(Information):
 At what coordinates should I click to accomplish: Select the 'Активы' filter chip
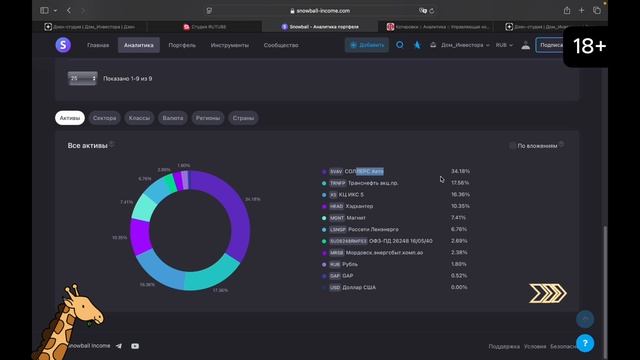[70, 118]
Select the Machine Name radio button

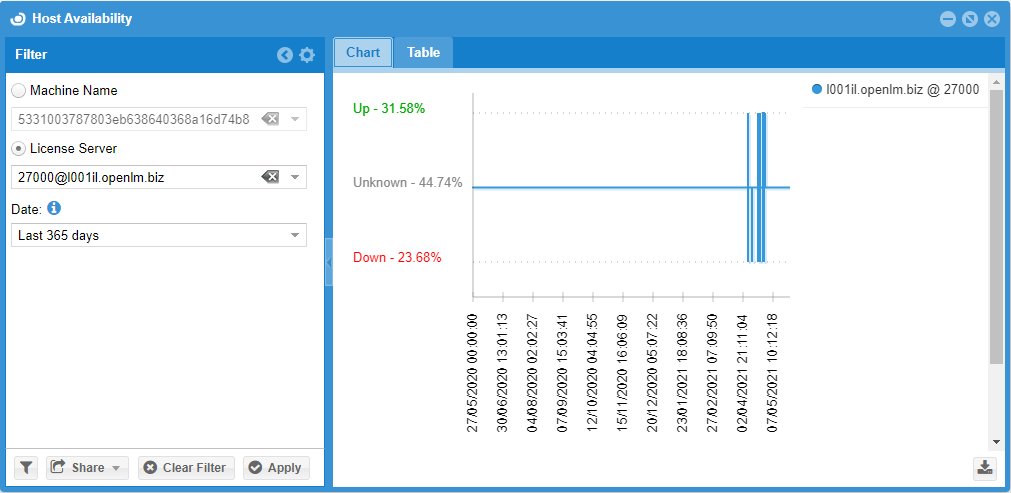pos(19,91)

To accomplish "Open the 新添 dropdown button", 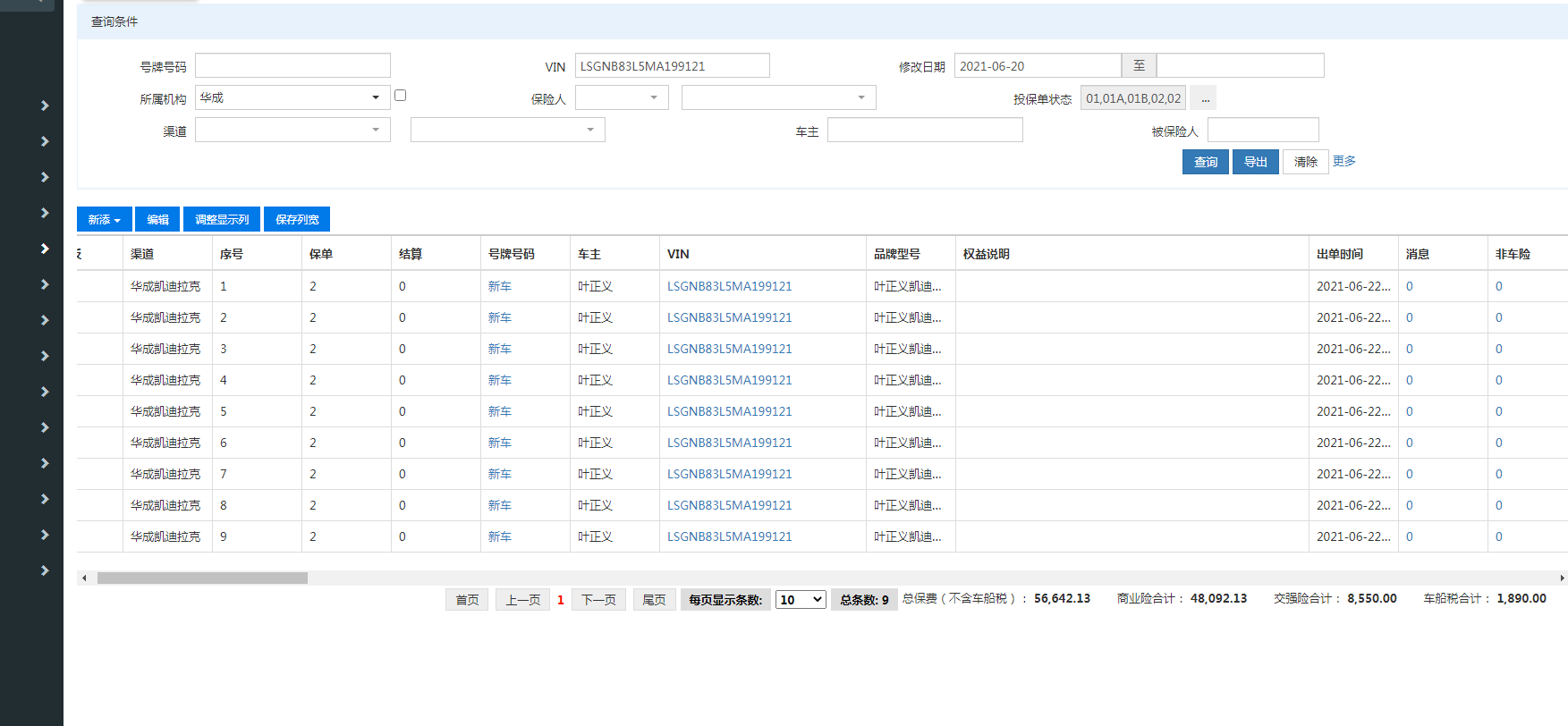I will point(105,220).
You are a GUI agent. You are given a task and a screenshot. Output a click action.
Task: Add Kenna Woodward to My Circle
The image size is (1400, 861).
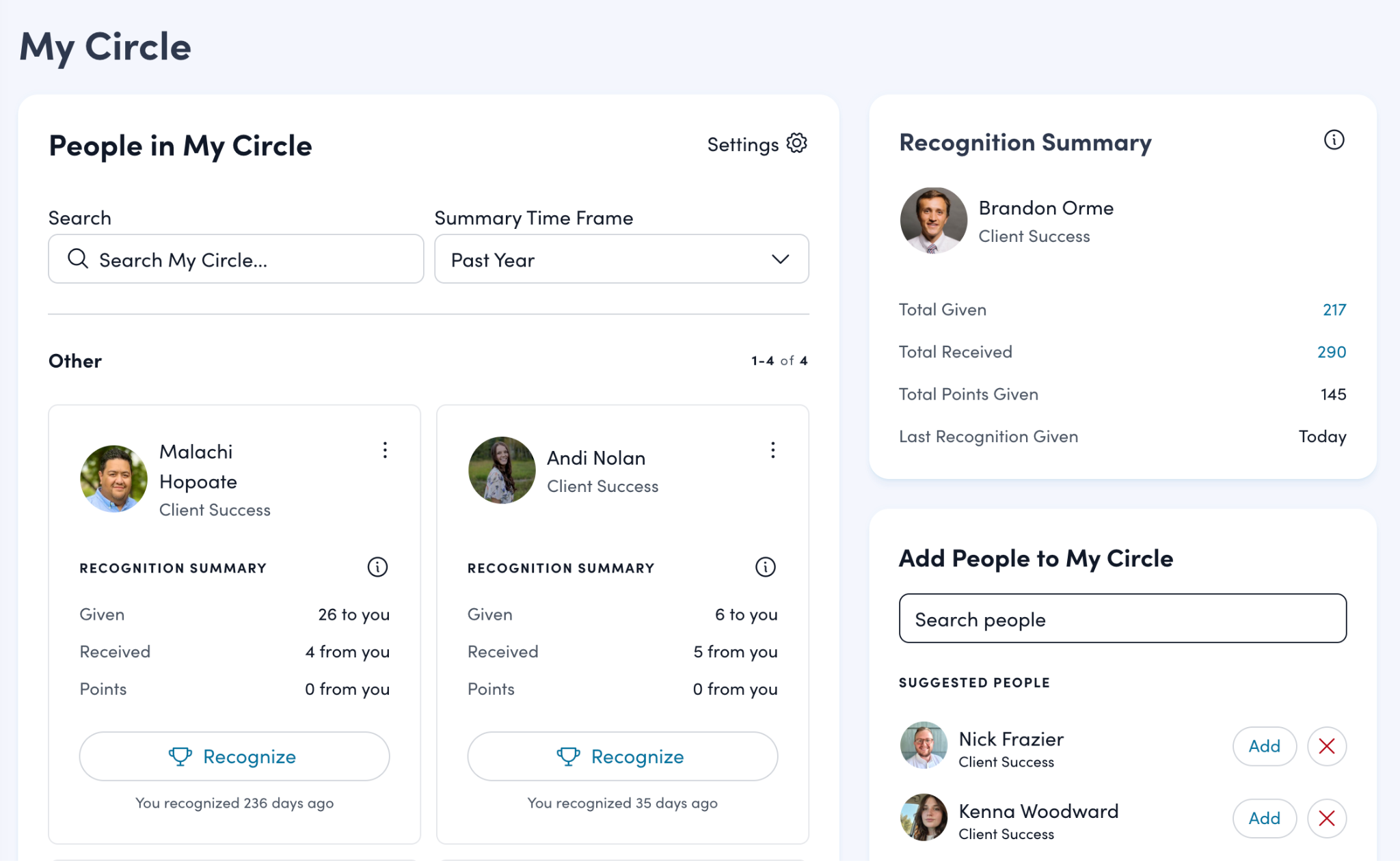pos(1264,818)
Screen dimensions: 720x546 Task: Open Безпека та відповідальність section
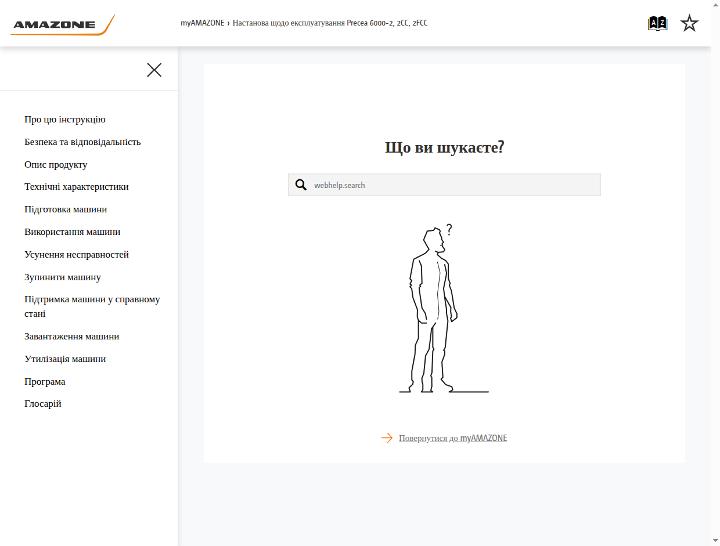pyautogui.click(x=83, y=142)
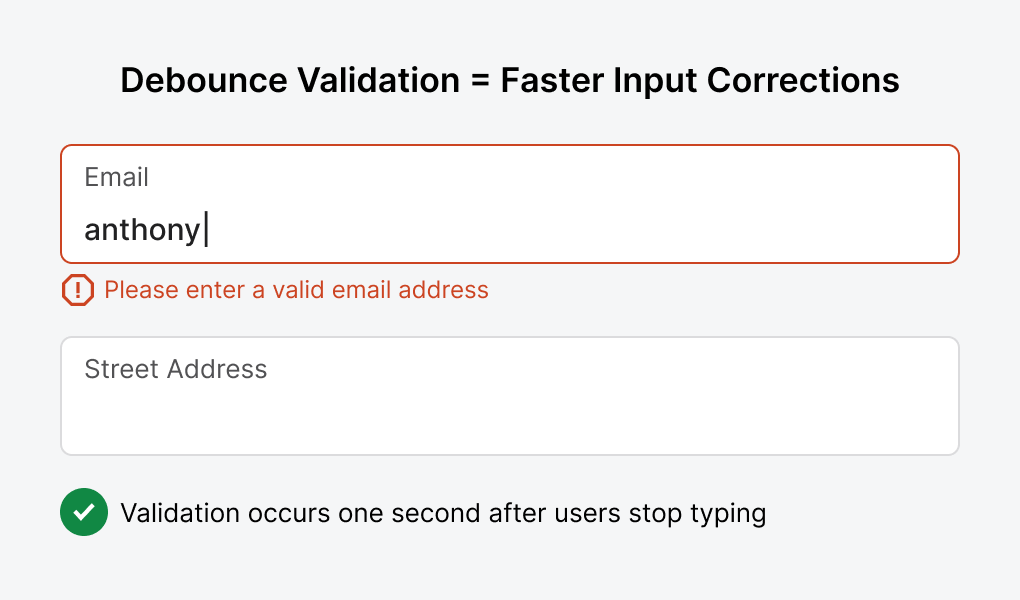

(Directions):
Nothing but the lines from the line containing "Task: Add Kenna Woodward to My Circle" through the last line of the listing above should appear, output exactly, with no pictures.

(Written response):
Task: Add Kenna Woodward to My Circle
The image size is (1400, 861).
pos(1264,818)
Screen dimensions: 720x546 Task: Open Безпека та відповідальність section
pyautogui.click(x=83, y=142)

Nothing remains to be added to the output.